Today, the Supreme Court is set to begin hearing a case between agrochemical giant Monsanto and a farmer who figured out a way around Monsanto's strict requirement that its customers buy new varieties of its genetically modified soybean seeds every year.
The farmer, 75-year-old Vernon Hugh Bowman, attempted to grow two soybean crops on his farm beginning in 1999. The first crop was Monsanto's patented genetically modified soybeans, which are resistant to the company's weed-killer chemical Roundup. Then Bowman planted another crop using cheaper mixed soybean seeds purchased from a grain elevator, which are usually used for livestock feed and not grown for human consumption.

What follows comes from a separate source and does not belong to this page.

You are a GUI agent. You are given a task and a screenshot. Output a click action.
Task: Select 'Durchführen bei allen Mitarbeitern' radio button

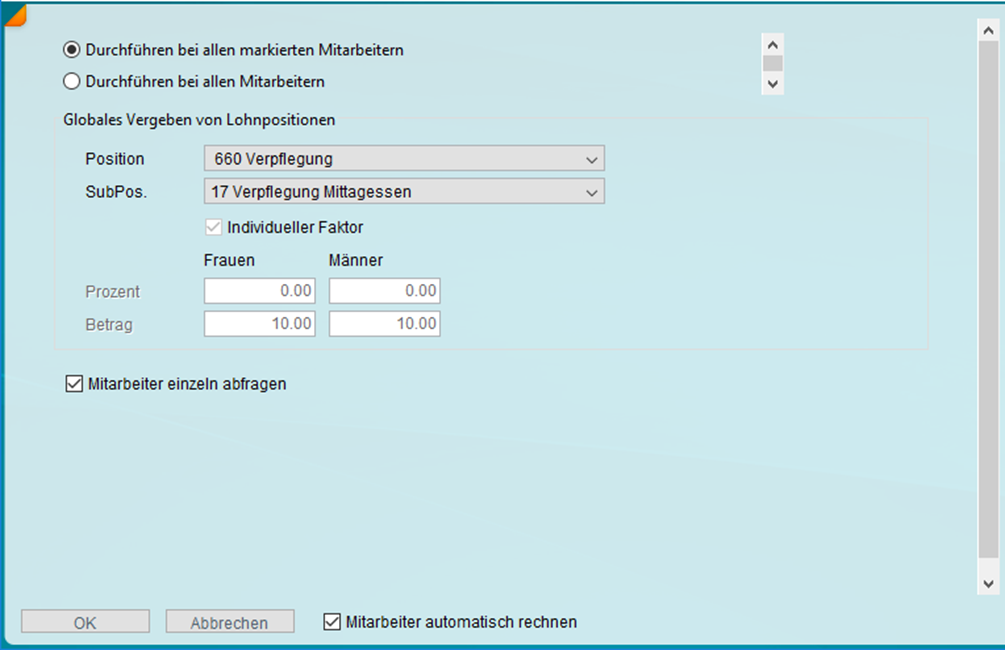(x=72, y=81)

But many of the seeds Bowman bought from the grain elevator also contained Monsanto's patented genetic modifications, and though the company can't stop farmers from selling their leftover Monsanto seeds to grain elevators, it does have agreements prohibiting its customers from saving its seeds from year to year. Because he acquired Monsanto's seeds through this cheaper resale channel and grew them in the same fashion as seeds bought direct from Monsanto, the company sued Bowman for patent infringement, winning an $84,000 judgment in Indiana district court in 2007. Monsanto has sued hundreds of other small farmers for the same reason, and many have settled, but Bowman's is the first case to be heard by the nation's highest court.
Monsanto has sued hundreds of other small farmers for the same reason
He may be just a small farmer trying to save money, but you may recognize the basic elements of his argument. Bowman's defense is tied to patent exhaustion, a historic doctrine similar to the "first sale" doctrine of copyrighted items, both of which say that rights-holders can't sue once they have completed the initial sale of items containing their intellectual property. In this case, the rights holder is Monsanto, which holds patents on the seed genetics. Monsanto won its district court case because the court found that the grain elevator didn't have the right to sell the seeds in the first place, so patent exhaustion didn't apply.
The patent exhaustion doctrine has stood the test of time in part because most patentable physical goods can't be easily reproduced. Patenting seeds wasn't an issue until companies began genetically modifying and claiming the modifications as intellectual property.
In the Monsanto case, the Supreme Court of the United States is looking to answer two main questions: Did Monsanto lose its right to tell Bowman how to use the seeds he bought from the grain elevator because he bought them secondhand? Or should bioengineered seeds receive a special extension of patent protection because they are "self-replicating"?
should bioengineered seeds receive a special extension of patent protection because they are "self-replicating"?
With Bowman's case just one of two major biotech cases the Supreme Court is due to hear early this year — in April, it will hear a case on the legality of another company's claim to the patent on genetic mutations that lead to ovarian and breast cancers, which an Australian court just ruled to be legal — companies with large intellectual property holdings could have much to gain or lose over microscopically tiny genetic property.